Stored entries.

--- BEGIN ---

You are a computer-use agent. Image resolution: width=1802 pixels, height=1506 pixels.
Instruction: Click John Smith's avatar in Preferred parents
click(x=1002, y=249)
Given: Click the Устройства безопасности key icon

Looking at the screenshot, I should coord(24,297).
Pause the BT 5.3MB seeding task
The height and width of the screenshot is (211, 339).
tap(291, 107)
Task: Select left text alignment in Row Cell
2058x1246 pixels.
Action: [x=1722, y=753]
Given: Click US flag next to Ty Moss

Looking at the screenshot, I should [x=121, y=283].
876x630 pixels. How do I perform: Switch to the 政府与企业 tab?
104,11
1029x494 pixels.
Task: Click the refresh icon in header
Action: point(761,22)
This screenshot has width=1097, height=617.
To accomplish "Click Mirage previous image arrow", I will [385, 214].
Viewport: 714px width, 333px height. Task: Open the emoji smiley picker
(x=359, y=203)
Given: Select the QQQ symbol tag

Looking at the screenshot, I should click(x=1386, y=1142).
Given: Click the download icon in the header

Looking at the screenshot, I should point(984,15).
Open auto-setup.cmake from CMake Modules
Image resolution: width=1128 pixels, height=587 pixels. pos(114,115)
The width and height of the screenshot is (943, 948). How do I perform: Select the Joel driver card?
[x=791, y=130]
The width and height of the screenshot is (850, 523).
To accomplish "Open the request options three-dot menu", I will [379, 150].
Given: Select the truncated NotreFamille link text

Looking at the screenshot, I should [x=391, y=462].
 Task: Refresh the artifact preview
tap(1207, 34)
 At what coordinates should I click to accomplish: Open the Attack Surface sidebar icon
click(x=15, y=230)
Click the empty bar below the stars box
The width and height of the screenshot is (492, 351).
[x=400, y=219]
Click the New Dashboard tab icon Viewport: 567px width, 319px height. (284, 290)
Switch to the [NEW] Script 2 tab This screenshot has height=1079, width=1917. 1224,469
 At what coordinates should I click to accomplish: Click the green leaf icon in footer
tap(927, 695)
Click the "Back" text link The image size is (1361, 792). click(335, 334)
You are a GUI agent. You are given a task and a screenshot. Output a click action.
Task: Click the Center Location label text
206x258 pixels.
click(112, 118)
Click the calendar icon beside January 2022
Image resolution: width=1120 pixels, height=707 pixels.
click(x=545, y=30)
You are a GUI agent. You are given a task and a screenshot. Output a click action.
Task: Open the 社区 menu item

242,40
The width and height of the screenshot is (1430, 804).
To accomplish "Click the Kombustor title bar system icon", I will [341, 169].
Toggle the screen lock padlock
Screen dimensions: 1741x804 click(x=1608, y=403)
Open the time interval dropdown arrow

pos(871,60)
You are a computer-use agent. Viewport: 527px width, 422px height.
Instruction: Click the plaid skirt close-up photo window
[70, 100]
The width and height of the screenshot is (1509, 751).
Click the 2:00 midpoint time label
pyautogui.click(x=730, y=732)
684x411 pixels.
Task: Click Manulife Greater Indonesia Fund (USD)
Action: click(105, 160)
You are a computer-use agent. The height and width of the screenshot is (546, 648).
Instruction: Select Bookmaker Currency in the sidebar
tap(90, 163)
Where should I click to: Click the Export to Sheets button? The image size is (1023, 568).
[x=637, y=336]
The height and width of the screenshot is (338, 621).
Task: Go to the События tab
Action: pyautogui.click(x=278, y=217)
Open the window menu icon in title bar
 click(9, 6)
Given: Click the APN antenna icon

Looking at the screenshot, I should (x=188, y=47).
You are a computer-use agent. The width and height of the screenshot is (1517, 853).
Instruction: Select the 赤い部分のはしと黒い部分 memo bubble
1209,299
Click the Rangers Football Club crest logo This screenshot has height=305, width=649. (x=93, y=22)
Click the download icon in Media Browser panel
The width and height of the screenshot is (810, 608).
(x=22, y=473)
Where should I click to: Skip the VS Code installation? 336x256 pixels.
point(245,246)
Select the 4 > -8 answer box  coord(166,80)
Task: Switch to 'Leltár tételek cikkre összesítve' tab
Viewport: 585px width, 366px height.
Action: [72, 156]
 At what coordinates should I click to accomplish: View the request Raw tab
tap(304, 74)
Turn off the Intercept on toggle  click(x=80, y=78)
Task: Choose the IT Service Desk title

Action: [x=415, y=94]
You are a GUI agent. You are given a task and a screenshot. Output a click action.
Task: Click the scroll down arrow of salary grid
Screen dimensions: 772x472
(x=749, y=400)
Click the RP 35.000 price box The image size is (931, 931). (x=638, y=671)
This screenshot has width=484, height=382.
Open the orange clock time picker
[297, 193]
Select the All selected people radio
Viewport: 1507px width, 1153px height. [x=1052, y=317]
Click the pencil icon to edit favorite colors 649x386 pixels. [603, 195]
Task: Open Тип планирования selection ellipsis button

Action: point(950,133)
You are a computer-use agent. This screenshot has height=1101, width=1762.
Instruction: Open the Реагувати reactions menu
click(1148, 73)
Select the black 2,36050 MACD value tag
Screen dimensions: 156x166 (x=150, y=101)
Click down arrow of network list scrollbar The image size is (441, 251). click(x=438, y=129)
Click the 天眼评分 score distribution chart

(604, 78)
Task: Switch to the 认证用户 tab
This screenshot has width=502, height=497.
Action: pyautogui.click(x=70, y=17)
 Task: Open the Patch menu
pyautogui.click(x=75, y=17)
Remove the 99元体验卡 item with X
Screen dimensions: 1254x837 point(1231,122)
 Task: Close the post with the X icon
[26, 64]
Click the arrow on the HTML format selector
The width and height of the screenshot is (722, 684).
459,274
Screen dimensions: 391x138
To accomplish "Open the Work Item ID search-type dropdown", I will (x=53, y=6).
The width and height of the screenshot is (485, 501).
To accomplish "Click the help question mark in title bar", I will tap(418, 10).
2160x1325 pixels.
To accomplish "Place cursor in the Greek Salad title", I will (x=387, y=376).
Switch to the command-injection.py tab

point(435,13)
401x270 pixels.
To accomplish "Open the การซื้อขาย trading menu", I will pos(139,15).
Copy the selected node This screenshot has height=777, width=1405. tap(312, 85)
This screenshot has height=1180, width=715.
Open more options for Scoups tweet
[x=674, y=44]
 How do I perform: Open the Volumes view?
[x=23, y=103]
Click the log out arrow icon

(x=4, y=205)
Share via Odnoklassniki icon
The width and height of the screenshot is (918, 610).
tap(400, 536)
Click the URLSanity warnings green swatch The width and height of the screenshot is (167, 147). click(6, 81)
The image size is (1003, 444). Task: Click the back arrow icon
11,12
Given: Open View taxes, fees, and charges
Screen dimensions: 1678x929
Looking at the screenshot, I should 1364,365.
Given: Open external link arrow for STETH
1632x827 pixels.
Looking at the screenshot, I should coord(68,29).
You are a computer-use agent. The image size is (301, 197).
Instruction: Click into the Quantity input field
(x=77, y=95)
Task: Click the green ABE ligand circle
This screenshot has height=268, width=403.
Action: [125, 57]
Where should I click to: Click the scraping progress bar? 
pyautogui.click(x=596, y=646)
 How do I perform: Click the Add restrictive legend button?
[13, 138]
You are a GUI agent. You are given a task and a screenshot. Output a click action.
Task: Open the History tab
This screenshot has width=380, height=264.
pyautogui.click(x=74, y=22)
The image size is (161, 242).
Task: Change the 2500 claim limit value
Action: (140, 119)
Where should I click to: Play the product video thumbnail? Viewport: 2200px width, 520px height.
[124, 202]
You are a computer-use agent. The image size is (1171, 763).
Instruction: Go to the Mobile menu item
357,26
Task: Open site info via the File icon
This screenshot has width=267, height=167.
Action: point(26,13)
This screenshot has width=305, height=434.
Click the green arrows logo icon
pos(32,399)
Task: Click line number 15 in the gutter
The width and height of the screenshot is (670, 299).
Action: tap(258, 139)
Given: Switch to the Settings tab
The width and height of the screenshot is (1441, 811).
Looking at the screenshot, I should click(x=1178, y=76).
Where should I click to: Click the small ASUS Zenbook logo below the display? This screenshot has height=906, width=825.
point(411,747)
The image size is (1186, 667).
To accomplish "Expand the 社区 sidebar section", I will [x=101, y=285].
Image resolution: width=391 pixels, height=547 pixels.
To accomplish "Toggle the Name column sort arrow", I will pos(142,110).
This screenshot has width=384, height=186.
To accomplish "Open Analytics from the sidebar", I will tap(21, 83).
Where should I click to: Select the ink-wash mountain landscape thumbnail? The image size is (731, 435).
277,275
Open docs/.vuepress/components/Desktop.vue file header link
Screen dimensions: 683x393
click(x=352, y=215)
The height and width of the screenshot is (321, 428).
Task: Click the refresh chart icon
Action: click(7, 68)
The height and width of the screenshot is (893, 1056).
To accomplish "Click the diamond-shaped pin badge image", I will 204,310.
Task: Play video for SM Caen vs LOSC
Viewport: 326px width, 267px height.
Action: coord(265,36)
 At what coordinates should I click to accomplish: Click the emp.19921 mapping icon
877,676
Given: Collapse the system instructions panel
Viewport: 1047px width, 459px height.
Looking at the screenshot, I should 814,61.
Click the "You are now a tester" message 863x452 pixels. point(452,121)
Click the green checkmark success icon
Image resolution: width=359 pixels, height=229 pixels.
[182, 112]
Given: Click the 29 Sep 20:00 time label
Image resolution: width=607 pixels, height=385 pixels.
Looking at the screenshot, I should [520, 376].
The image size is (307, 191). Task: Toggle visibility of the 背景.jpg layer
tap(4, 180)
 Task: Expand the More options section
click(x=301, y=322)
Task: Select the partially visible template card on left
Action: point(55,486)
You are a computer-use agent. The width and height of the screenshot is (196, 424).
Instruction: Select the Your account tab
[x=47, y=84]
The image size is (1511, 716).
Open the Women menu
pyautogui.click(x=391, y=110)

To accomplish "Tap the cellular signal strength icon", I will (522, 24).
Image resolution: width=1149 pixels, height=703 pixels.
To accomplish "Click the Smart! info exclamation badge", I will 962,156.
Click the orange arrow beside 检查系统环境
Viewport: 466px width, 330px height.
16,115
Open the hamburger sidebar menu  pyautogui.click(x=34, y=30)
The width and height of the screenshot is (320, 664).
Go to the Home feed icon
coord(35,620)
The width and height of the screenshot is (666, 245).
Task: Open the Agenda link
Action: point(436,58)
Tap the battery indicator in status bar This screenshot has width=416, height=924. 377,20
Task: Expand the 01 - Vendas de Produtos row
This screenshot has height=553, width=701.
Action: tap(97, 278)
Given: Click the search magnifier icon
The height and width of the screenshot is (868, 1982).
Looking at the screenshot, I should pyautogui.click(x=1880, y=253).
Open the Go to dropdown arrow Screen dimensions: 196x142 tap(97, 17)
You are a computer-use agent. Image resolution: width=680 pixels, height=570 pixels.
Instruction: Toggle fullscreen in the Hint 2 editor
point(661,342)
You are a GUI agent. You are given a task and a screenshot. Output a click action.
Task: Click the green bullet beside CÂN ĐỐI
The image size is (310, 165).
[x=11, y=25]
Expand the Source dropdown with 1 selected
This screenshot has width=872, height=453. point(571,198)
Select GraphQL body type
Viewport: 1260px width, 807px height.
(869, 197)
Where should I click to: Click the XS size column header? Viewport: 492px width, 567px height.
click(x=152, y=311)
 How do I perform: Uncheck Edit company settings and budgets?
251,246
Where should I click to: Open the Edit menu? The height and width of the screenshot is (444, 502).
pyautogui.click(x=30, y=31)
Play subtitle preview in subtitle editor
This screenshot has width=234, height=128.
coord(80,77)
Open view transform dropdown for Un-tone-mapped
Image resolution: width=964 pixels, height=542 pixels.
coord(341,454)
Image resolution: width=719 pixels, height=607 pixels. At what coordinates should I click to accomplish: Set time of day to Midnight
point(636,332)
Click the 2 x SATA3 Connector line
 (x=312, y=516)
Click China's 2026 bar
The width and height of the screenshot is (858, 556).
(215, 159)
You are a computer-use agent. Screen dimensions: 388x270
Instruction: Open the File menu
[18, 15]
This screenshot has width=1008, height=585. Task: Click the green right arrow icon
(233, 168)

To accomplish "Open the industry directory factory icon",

--- END ---

What the task asks. Can you copy out the lines of the listing between the line holding "Where should I click to: Skip" and the line holding "Click the RP", inclusive, with no changes at all?

Correct result.
Where should I click to: Skip the VS Code installation? 336x256 pixels.
point(245,246)
Select the 4 > -8 answer box  coord(166,80)
Task: Switch to 'Leltár tételek cikkre összesítve' tab
Viewport: 585px width, 366px height.
Action: [72, 156]
 At what coordinates should I click to accomplish: View the request Raw tab
tap(304, 74)
Turn off the Intercept on toggle  click(x=80, y=78)
Task: Choose the IT Service Desk title

Action: [x=415, y=94]
You are a GUI agent. You are given a task and a screenshot. Output a click action.
Task: Click the scroll down arrow of salary grid
Screen dimensions: 772x472
(x=749, y=400)
Click the RP 35.000 price box The image size is (931, 931). (x=638, y=671)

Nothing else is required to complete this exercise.